Dataset entries:
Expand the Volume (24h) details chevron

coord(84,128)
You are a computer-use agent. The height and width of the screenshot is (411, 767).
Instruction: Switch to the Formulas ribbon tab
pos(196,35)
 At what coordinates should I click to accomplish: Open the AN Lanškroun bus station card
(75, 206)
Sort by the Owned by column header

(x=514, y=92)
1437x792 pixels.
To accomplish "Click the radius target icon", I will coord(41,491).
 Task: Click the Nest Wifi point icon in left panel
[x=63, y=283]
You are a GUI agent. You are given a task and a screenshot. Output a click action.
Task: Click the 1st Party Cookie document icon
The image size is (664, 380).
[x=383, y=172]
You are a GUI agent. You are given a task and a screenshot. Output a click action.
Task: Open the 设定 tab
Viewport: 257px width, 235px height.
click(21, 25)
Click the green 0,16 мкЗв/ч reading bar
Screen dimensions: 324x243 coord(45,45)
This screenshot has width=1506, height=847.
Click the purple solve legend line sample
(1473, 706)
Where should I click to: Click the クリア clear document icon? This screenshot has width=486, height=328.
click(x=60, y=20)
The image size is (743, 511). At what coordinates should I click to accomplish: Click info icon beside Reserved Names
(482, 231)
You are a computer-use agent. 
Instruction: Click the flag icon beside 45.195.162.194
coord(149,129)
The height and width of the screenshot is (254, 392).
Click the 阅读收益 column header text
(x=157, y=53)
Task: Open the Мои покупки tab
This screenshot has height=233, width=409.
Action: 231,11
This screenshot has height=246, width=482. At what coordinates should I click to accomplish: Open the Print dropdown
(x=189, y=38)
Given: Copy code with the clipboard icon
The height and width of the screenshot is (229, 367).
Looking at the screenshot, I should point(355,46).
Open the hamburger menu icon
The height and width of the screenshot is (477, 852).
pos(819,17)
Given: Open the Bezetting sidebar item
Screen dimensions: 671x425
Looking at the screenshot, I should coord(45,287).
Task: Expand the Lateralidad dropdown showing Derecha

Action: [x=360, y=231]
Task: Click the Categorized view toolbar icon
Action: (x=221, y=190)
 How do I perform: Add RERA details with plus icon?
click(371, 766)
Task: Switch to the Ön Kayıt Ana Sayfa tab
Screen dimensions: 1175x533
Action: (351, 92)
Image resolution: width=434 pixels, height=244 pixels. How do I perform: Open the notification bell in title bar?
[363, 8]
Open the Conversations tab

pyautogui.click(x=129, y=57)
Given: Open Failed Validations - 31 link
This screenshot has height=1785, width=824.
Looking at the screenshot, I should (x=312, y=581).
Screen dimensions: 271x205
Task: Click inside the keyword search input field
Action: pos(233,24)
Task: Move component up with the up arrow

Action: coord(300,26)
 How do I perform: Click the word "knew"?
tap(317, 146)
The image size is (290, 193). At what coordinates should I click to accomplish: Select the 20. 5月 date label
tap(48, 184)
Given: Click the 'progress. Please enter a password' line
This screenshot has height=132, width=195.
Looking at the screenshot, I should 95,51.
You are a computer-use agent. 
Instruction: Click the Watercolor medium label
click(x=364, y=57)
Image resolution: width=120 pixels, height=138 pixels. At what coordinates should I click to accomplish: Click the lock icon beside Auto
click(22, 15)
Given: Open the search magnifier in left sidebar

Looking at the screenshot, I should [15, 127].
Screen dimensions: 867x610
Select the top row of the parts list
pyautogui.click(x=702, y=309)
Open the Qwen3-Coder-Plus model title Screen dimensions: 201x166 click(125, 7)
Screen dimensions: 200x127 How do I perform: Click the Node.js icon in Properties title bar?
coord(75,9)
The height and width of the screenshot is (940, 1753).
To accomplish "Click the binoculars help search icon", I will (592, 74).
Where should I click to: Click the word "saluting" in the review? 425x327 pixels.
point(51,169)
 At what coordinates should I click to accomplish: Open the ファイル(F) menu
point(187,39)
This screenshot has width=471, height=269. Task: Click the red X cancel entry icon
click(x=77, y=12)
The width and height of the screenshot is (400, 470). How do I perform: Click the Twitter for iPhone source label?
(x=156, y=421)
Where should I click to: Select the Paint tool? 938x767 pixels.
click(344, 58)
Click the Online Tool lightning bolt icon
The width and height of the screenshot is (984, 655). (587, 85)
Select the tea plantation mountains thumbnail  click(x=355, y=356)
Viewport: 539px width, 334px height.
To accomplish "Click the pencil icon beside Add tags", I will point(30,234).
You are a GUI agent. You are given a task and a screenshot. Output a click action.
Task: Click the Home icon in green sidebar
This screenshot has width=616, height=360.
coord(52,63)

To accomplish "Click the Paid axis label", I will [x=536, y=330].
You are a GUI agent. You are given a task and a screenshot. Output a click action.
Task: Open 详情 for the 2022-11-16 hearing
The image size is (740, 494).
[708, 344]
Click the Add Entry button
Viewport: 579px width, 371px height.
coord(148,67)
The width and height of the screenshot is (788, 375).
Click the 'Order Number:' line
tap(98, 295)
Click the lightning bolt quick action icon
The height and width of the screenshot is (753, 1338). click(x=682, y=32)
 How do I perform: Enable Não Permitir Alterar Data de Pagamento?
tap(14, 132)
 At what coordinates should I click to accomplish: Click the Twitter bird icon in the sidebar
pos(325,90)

Exercise instructions: Please write out the records from above, keeping every line exact.

Result of the exercise:
Expand the Volume (24h) details chevron

coord(84,128)
You are a computer-use agent. The height and width of the screenshot is (411, 767).
Instruction: Switch to the Formulas ribbon tab
pos(196,35)
 At what coordinates should I click to accomplish: Open the AN Lanškroun bus station card
(75, 206)
Sort by the Owned by column header

(x=514, y=92)
1437x792 pixels.
To accomplish "Click the radius target icon", I will coord(41,491).
 Task: Click the Nest Wifi point icon in left panel
[x=63, y=283]
You are a GUI agent. You are given a task and a screenshot. Output a click action.
Task: Click the 1st Party Cookie document icon
The image size is (664, 380).
[x=383, y=172]
You are a GUI agent. You are given a task and a screenshot. Output a click action.
Task: Open the 设定 tab
Viewport: 257px width, 235px height.
click(21, 25)
Click the green 0,16 мкЗв/ч reading bar
Screen dimensions: 324x243 coord(45,45)
This screenshot has width=1506, height=847.
Click the purple solve legend line sample
(1473, 706)
Where should I click to: Click the クリア clear document icon? This screenshot has width=486, height=328.
click(x=60, y=20)
The image size is (743, 511). At what coordinates should I click to accomplish: Click info icon beside Reserved Names
(482, 231)
You are a computer-use agent. 
Instruction: Click the flag icon beside 45.195.162.194
coord(149,129)
The height and width of the screenshot is (254, 392).
Click the 阅读收益 column header text
(x=157, y=53)
Task: Open the Мои покупки tab
This screenshot has height=233, width=409.
Action: 231,11
This screenshot has height=246, width=482. At what coordinates should I click to accomplish: Open the Print dropdown
(x=189, y=38)
Given: Copy code with the clipboard icon
The height and width of the screenshot is (229, 367).
Looking at the screenshot, I should point(355,46).
Open the hamburger menu icon
The height and width of the screenshot is (477, 852).
pos(819,17)
Given: Open the Bezetting sidebar item
Screen dimensions: 671x425
Looking at the screenshot, I should coord(45,287).
Task: Expand the Lateralidad dropdown showing Derecha

Action: [x=360, y=231]
Task: Click the Categorized view toolbar icon
Action: (x=221, y=190)
 How do I perform: Add RERA details with plus icon?
click(371, 766)
Task: Switch to the Ön Kayıt Ana Sayfa tab
Screen dimensions: 1175x533
Action: (351, 92)
Image resolution: width=434 pixels, height=244 pixels. How do I perform: Open the notification bell in title bar?
[363, 8]
Open the Conversations tab

pyautogui.click(x=129, y=57)
Given: Open Failed Validations - 31 link
This screenshot has height=1785, width=824.
Looking at the screenshot, I should (x=312, y=581).
Screen dimensions: 271x205
Task: Click inside the keyword search input field
Action: pos(233,24)
Task: Move component up with the up arrow

Action: coord(300,26)
 How do I perform: Click the word "knew"?
tap(317, 146)
The image size is (290, 193). At what coordinates should I click to accomplish: Select the 20. 5月 date label
tap(48, 184)
Given: Click the 'progress. Please enter a password' line
This screenshot has height=132, width=195.
Looking at the screenshot, I should 95,51.
You are a computer-use agent. 
Instruction: Click the Watercolor medium label
click(x=364, y=57)
Image resolution: width=120 pixels, height=138 pixels. At what coordinates should I click to accomplish: Click the lock icon beside Auto
click(22, 15)
Given: Open the search magnifier in left sidebar

Looking at the screenshot, I should [15, 127].
Screen dimensions: 867x610
Select the top row of the parts list
pyautogui.click(x=702, y=309)
Open the Qwen3-Coder-Plus model title Screen dimensions: 201x166 click(125, 7)
Screen dimensions: 200x127 How do I perform: Click the Node.js icon in Properties title bar?
coord(75,9)
The height and width of the screenshot is (940, 1753).
To accomplish "Click the binoculars help search icon", I will (592, 74).
Where should I click to: Click the word "saluting" in the review? 425x327 pixels.
point(51,169)
 At what coordinates should I click to accomplish: Open the ファイル(F) menu
point(187,39)
This screenshot has width=471, height=269. Task: Click the red X cancel entry icon
click(x=77, y=12)
The width and height of the screenshot is (400, 470). How do I perform: Click the Twitter for iPhone source label?
(x=156, y=421)
Where should I click to: Select the Paint tool? 938x767 pixels.
click(344, 58)
Click the Online Tool lightning bolt icon
The width and height of the screenshot is (984, 655). (587, 85)
Select the tea plantation mountains thumbnail  click(x=355, y=356)
Viewport: 539px width, 334px height.
To accomplish "Click the pencil icon beside Add tags", I will point(30,234).
You are a GUI agent. You are given a task and a screenshot. Output a click action.
Task: Click the Home icon in green sidebar
This screenshot has width=616, height=360.
coord(52,63)

To accomplish "Click the Paid axis label", I will [x=536, y=330].
You are a GUI agent. You are given a task and a screenshot. Output a click action.
Task: Open 详情 for the 2022-11-16 hearing
The image size is (740, 494).
[708, 344]
Click the Add Entry button
Viewport: 579px width, 371px height.
coord(148,67)
The width and height of the screenshot is (788, 375).
Click the 'Order Number:' line
tap(98, 295)
Click the lightning bolt quick action icon
The height and width of the screenshot is (753, 1338). click(x=682, y=32)
 How do I perform: Enable Não Permitir Alterar Data de Pagamento?
tap(14, 132)
 At what coordinates should I click to accomplish: Click the Twitter bird icon in the sidebar
pos(325,90)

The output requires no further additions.